I can bolt through the airport with my overstuffed carry-on if I have a short layover and have no problem getting the bag in and out of the overhead compartment.  I can take my big, awkward laundry bag up and down the stairs without a second thought. I can help friends move.  Well, maybe that isn’t best part of being strong, but at least I have strong friends, so they can help me as well when the time comes!  And for those women with kids, you can carry them around with ease.
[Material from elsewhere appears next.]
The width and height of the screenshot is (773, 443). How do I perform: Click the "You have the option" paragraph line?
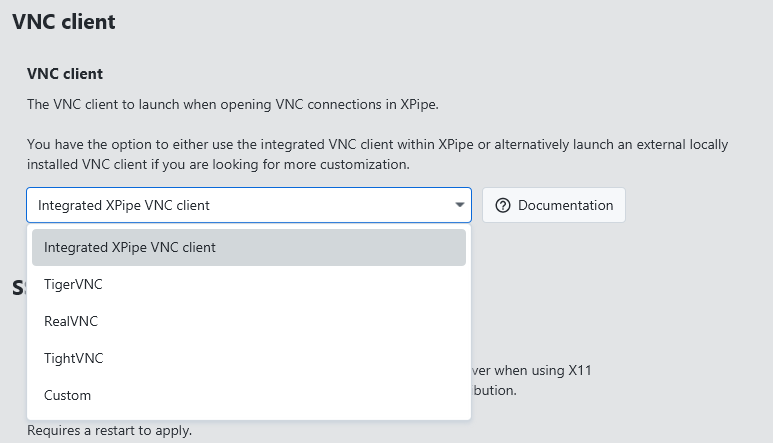point(377,144)
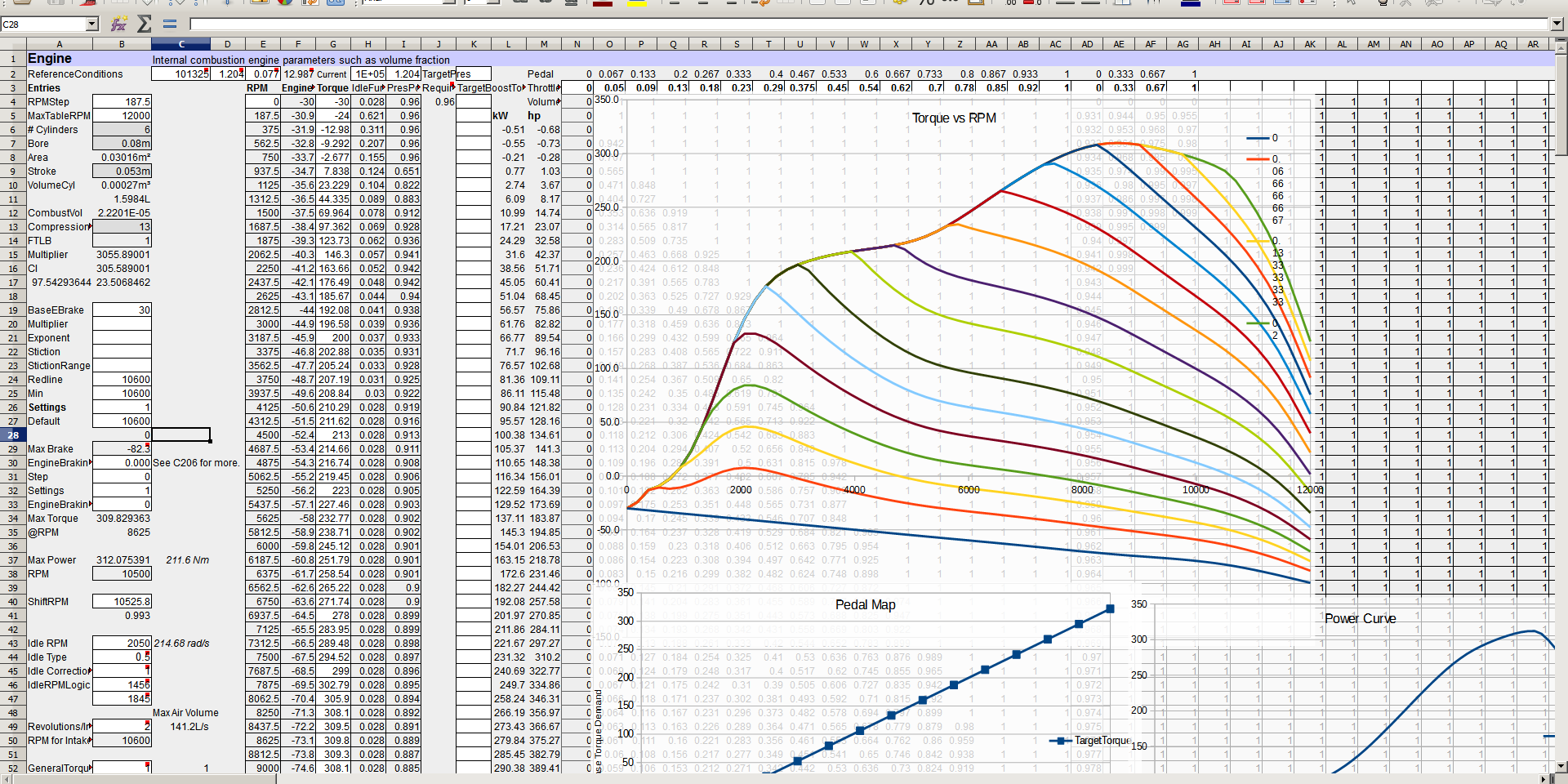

Being a strong woman has high rewards, and all you have to do is put in the work at a consistent strength training program.  Pick up heavy things and put them down with regularity.  Since I started doing this my fight training has improved, I have more confidence, I perform life activities with ease, and I like my body better.  Plus I enjoy the process.  Win on all fronts.  I don’t look at my strength training as getting a workout in.  I am improving myself through dedicated practice.  I encourage you all to do the same.  Take Tyler’s Strength and Conditioning class, or starting in January you can take it with Jessica or me as well.  If you prefer individual attention, try out personal training.  Let’s all get stronger in 2015!